We are so used to seeing screens everywhere that we tend to forget just how much work goes into making them display something.
We take it for granted;
that the text will stop at the edge of the screen.
that we can drag objects around the screen at will.
that the screen will scroll up or down.
We even forget that each new movement or change on a screen require erasing the previous drawing.
A screen is nothing much more than an extension of the Blinking light that you just made with your arduino. The only difference is that there are lots of them all working at once.
Think back to the code that made you light switch own and off…
Now imagine controlling 8192 of them at once in order to create the illusion that something bounces of the edge of the screen, or the text scrolls down, or the page turns.
That is the challenge when we start to program displays and screens.
Next time you look at your TV think about the fact that somewhere there is code telling the TV which LEDS to turn of and on and when.
In fact your TV at home probably has 1920 x 1080 = 2,073,600 pixels that it needs to turn on or off or change colour 30 times a second.
Lets have a look at your OLED screen.

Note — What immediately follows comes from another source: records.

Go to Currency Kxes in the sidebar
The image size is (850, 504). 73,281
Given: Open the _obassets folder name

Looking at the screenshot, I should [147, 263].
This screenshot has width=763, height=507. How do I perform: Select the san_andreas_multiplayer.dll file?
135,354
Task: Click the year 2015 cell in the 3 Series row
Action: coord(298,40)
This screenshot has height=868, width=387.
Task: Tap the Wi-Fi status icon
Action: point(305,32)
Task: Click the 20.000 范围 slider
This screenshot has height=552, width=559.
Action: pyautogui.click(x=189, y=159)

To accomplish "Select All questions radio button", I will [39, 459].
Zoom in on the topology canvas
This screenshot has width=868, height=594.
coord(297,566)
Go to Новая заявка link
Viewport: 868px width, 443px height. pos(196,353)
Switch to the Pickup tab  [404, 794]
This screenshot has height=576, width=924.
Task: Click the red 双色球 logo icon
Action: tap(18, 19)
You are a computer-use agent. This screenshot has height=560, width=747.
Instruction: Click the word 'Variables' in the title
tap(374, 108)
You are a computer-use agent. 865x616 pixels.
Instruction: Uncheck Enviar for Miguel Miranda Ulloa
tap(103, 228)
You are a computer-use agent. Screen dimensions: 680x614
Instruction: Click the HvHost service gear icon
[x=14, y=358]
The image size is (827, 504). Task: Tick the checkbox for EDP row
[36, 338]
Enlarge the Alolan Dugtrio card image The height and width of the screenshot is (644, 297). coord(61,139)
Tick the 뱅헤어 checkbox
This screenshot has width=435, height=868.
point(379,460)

As i said before it had 8192 pixels – it has 128 pixels across the top and 64 pixels down the side.
That is a lot of instructions!
Remember that we used an LED light to make our blink experiment.
Your screen is made up of about 8000 of them – the ‘O’ in OLED stands for ‘organic’.
OLED’s use an organic compound that lights up when an electrical current is applied to it.
In the old days screens used to work by quickly painting with a ray of light over the back of a screen. That why old TV’s are big and curved – they needed distance between the light source and the screen.
Now that we use individual LED’s and other forms of light to create images by turning dots on or off we can make much flatter and larger TV’s.